Rimma Gerlovina with the cubes, 1976, Moscow
In 1975, the small boxes grew into the Cubes-Environments, the series of the projects, in which the spectator is turned into a performer. Upon entering each of these objects with different settings, one unintentionally follows its scenario. These works syncretize elements of diverse genres, entwining environmental art with conceptualism, dramaturgy and polyphonic poetry.The series opens with the two-meter side Mirror Cube, 1975, all interior sides of which are made of mirrors. Upon entering that cube, the spectator finds himself in the focus of all its six mirrors, astonished by enormous multiplication of his own reflection. The immersion into the environment with reverberating self-image is accompanied with the repercussive quadraphonic sound. The polyphonic poem is recited slowly, similarly to echo by an announcer whose voice preferably would have hypnotic qualities. The text is recorded by means of superimposition, producing a multi-voiced resounding. Here, one experiences the effect of audible and visual synchronization of the echo and the infinite corridor of reflections of the listener.
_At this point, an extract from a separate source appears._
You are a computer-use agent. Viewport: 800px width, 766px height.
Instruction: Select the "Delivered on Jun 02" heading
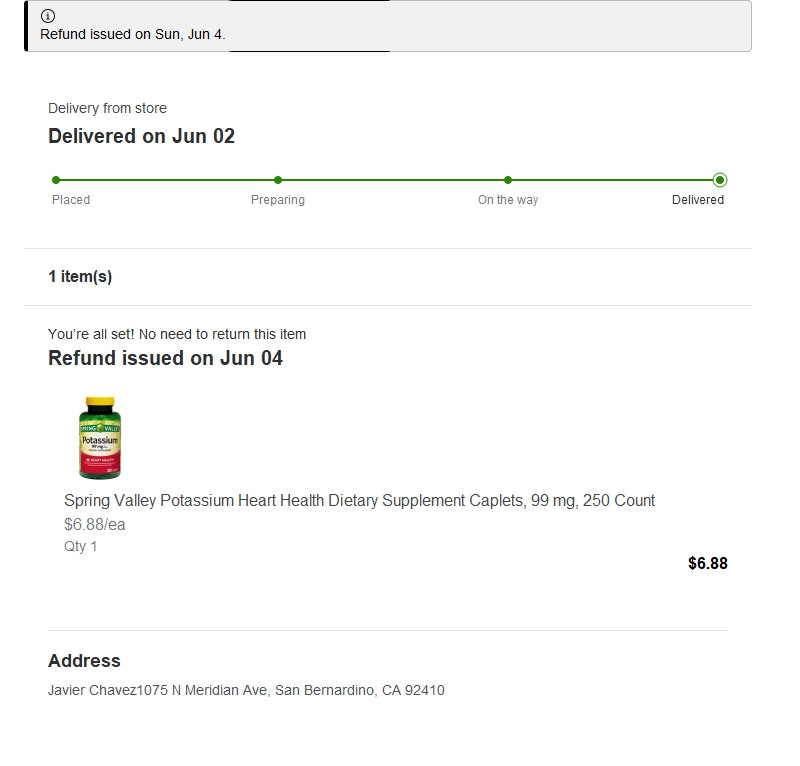[x=141, y=136]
One intermediate strophe from that sound poem might give a sense of its dominant rhythm, the unison of "I am" and dispersion of all other meanings. (Link to the original text)
1st voice: ............................................................................................................................................
2nd voice: ...........................................................................................................................................
3rd voice: I am continuation of life I am continuation of life I am continuation of life I am continuation of life
4th voice: I am pores I am ready I am here I am seeing I am hearing I am people I am sample I am number
5th voice: I am photo I am volt I am veto I am hundred I am spectrum I am litre I am meter I am point
The life of an artist usually has many twists and turns; in a way, it is a happening in itself. From the point of view of an ordinary person, it looks rather like a "mishappening," just as it does in the series of Cube-Environments. In some sense, psychoanalytic projects contain elements of visual poetry and more importantly, they are written with a sense of irony.